Oven-Baked Veggie Medley

Description

This Oven-Baked Veggie Medley is a colorful, wholesome side dish that highlights the natural sweetness and flavor of fresh vegetables. Roasting at high heat caramelizes the veggies, giving them tender centers and lightly crisp edges. It’s simple, versatile, and perfect for weeknight dinners, meal prep, or healthy entertaining.

Ingredients

  • 2 cups cherry tomatoes, halved

  • 1 zucchini, sliced into half-moons

  • 1 yellow squash, sliced into half-moons

  • 1 red bell pepper, chopped

  • 1 yellow bell pepper, chopped

  • 1 small red onion, sliced

  • 1 cup baby carrots, halved lengthwise

  • 2 tablespoons olive oil

  • 2 teaspoons balsamic vinegar (optional, for extra flavor)

  • 3 cloves garlic, minced

  • Salt and black pepper, to taste

Optional seasonings:

  • Italian seasoning, oregano, or thyme

  • Smoked paprika or red pepper flakes

Instructions

  1. Preheat Oven
    Preheat oven to 425°F (220°C). Line a large baking sheet with parchment paper or lightly grease it.

  2. Combine Vegetables
    Add all vegetables to a large mixing bowl.

  3. Season
    Drizzle with olive oil and balsamic vinegar (if using). Add garlic, salt, pepper, and any optional seasonings. Toss until evenly coated.

  4. Arrange
    Spread vegetables in a single layer on the baking sheet, leaving space between them for proper roasting.

  5. Bake
    Roast for 25–30 minutes, stirring halfway through, until vegetables are tender and lightly caramelized.

  6. Serve
    Taste and adjust seasoning. Serve warm.

Notes

  • Cutting vegetables to similar sizes helps them cook evenly.

  • Balsamic vinegar enhances sweetness but can be omitted for a more neutral flavor.

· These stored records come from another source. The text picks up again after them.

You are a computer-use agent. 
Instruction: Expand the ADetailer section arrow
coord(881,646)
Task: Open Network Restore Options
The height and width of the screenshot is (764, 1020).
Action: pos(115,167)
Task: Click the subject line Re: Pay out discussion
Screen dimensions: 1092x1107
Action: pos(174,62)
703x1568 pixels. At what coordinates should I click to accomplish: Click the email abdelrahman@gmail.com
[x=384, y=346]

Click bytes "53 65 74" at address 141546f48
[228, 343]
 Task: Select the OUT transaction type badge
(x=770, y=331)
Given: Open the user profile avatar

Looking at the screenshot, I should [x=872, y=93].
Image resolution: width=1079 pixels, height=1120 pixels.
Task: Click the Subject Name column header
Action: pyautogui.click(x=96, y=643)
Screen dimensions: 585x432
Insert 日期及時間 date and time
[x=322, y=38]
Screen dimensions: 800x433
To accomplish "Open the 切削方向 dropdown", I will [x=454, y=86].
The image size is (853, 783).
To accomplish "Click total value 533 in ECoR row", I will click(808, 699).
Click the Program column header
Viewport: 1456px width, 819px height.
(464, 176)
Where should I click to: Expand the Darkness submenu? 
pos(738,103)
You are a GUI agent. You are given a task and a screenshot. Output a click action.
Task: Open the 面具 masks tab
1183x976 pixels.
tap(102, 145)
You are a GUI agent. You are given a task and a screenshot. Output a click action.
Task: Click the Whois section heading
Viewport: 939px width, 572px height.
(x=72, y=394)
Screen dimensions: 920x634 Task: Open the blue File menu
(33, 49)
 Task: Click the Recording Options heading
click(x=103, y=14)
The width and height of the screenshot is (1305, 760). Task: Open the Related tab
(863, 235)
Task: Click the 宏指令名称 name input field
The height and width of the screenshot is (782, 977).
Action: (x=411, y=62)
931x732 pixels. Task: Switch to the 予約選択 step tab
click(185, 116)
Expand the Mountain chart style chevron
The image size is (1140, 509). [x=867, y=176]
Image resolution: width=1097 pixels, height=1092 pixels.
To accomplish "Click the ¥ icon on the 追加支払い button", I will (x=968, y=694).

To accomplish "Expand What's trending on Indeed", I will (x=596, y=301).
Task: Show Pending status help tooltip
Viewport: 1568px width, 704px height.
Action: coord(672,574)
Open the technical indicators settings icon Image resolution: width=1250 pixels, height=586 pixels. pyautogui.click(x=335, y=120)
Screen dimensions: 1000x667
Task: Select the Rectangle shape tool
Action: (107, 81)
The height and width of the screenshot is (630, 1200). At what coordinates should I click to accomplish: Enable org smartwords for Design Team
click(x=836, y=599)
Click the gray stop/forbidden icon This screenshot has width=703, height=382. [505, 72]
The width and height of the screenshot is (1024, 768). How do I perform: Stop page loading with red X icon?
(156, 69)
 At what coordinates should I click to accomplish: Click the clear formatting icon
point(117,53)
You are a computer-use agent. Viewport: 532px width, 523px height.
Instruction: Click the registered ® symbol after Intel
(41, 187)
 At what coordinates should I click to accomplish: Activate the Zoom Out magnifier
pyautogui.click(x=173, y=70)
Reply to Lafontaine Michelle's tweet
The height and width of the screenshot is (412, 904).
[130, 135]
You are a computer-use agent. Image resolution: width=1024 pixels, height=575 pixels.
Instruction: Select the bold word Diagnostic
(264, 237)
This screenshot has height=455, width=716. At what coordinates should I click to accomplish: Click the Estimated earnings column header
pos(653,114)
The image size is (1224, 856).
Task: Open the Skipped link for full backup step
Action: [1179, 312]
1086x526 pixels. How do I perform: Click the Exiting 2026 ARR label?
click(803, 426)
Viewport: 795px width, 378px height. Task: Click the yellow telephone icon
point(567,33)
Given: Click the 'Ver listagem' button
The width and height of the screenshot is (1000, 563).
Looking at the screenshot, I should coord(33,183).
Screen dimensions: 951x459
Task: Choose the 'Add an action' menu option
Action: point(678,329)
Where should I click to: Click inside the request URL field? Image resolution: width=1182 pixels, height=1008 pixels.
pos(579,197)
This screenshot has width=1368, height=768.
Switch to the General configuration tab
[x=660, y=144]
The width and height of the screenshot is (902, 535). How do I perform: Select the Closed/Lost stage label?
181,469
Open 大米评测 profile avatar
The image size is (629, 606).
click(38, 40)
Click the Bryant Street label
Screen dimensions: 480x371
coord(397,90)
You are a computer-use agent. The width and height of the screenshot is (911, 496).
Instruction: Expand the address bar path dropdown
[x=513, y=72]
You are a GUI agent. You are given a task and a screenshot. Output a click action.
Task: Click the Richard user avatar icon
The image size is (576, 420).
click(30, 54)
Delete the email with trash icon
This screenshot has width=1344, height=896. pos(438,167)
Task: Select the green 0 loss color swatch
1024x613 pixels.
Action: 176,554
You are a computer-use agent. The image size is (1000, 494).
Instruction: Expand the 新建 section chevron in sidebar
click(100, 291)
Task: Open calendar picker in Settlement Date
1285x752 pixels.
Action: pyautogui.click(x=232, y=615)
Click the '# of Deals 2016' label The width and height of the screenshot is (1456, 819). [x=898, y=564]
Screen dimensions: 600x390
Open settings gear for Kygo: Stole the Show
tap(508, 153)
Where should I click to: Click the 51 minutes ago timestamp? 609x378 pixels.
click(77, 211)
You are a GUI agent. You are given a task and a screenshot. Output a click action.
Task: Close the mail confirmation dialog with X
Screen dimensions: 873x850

  • For extra crispiness, roast on the middle rack and avoid overcrowding.

Tips for Best Results

  • Use high heat to encourage browning instead of steaming

  • Add delicate herbs (basil, parsley) after roasting

  • For extra richness, finish with grated Parmesan or crumbled feta

  • Toss leftovers with pasta, rice, or quinoa for an easy next-day meal

Servings

Serves: 4
Serving Size: About 1 cup

Nutritional Information (Approximate, per serving)

  • Calories: 120

  • Protein: 3 g

  • Carbohydrates: 15 g

  • Fiber: 4 g

  • Fat: 7 g

  • Sodium: 120 mg

  • Sugars: 7 g

Values may vary depending on portion size and ingredients used.

Health Benefits

  • Rich in fiber, supporting digestion

  • High in vitamins A and C, which support immune health

  • Contains antioxidants from tomatoes, peppers, and squash

  • Naturally low in calories and cholesterol-free

  • Suitable for vegetarian, vegan, gluten-free, and heart-healthy diets

Recipe Q & A

Q: Can I make this ahead of time?
A: Yes! Store in an airtight container in the refrigerator for up to 4 days.

Q: Can I add protein?
A: Absolutely—add chickpeas, tofu, or serve with grilled chicken or fish.

Q: Can I use frozen vegetables?
A: Fresh is best, but frozen can work if thawed and patted dry first.

Q: How do I reheat leftovers?
A: Reheat in the oven at 375°F for 10 minutes or in a skillet for best texture.

Q: Can I use an air fryer?
A: Yes—air fry at 400°F for 12–15 minutes, shaking halfway.